The Recharge the Range initiative has wrapped up with a final report released by the Iron Range Resources and Rehabilitation Board in recent weeks.
Thousands of people were affected as the global downturn on steel and iron hit the Iron Range in 2015, closing mines, leaving workers without jobs and hurting many ancillary businesses. Since early 2016, more than 600 people have participated in forums and meetings to generate novel ideas to promote economic growth on the Iron Range. Participants from the business world, community, arts and public looked at ways to encourage tourism, recreation, culture and community growth.
Action groups carried out the brainstorming, creating economic development strategies in multiple areas. Over 120 group meetings were held over several months to look at large business expansion and attraction, education development, natural resources, tourism and infrastructure. The public also joined in the conversation at a large event held at the Minnesota Discovery Center.
IRRRB commissioner Mark Phillips said that despite the reopening of the mines there are compelling reasons to carrying on with the mission to diversify the economy.

— Exercise instructions —
(A) Answer these questions from the Recharge the Range article, one answer per line, marked the same way.
(i) Since when have more than 600 people taken part in forums and meetings?
(ii) How many group meetings were held?
(iii) Where was the large public event held?
(B) Decide whether each statement agrees with the Recharge the Range article, answering yes or no and quoting the words from the article that settle it.
(i) The global downturn on steel and iron hit the Iron Range in 2015.
(ii) The Minnesota Discovery Center released the final report.
(iii) Mark Phillips said the effort to diversify the economy could end now that the mines have reopened.
(C) Please pick up the Recharge the Range article after its last sentence and continue it.

— Source material —
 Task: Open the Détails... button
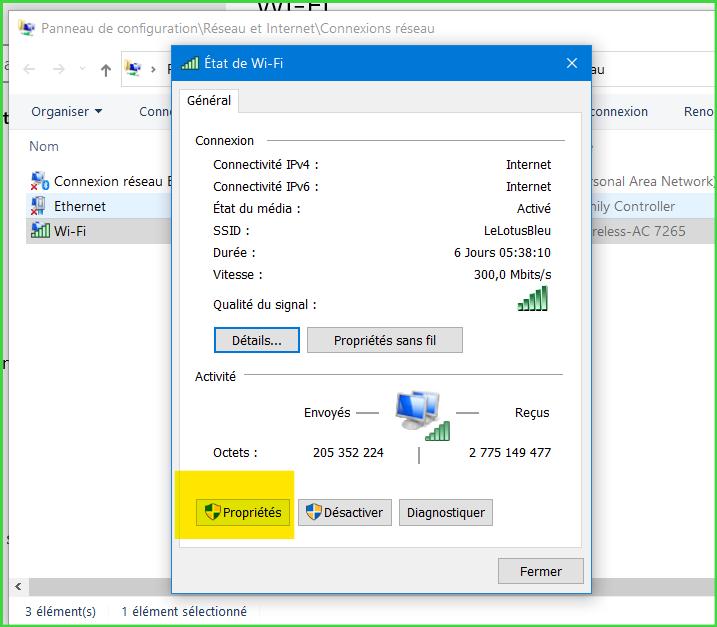point(256,340)
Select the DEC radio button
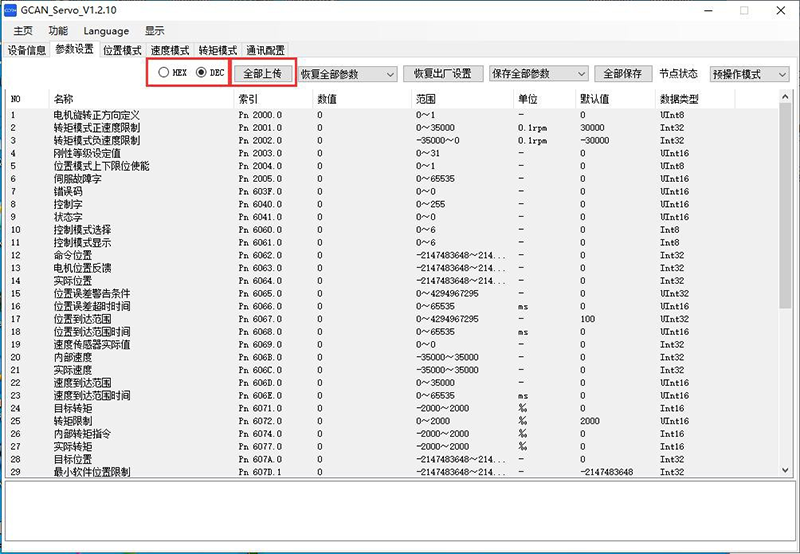Screen dimensions: 800x554 pos(201,73)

— Task results —
(A)
(i) Since early 2016.
(ii) Over 120.
(iii) At the Minnesota Discovery Center.

(B)
(i) Yes: "the global downturn on steel and iron hit the Iron Range in 2015"
(ii) No: "a final report released by the Iron Range Resources and Rehabilitation Board"
(iii) No: "despite the reopening of the mines there are compelling reasons to carrying on with the mission to diversify the economy"

(C)
“Despite current low unemployment rates, underemployment and better paying jobs to keep young people in the area, are ongoing problems,” Phillips said. Creating actionable ways that the entire community could contribute to the idea generating process was an important piece of the equation for the IRRRB.
“The idea was to have an active region-wide planning effort with the public weighing in on what they think the agency’s priorities should be,” said Phillips.
What they heard consistently was that broadband, childcare, affordable housing and workers were needed.
Though the formal portion of Recharge the Range brainstorming is over, Phillips said he hopes more action comes out of the energy generated.
“This is set up now so that committees formed through Recharge the Range have a life of their own to keep the momentum going,” Phillips stated.
IRRRB plans to have a listening session in the future to continue to have public engagement on forming future goals.
The lack of welders was a big concern voiced by many companies during the Recharge sessions, and that conversation has already had measurable results in the form of a new 10-week welding program through Northeast Higher Education District schools.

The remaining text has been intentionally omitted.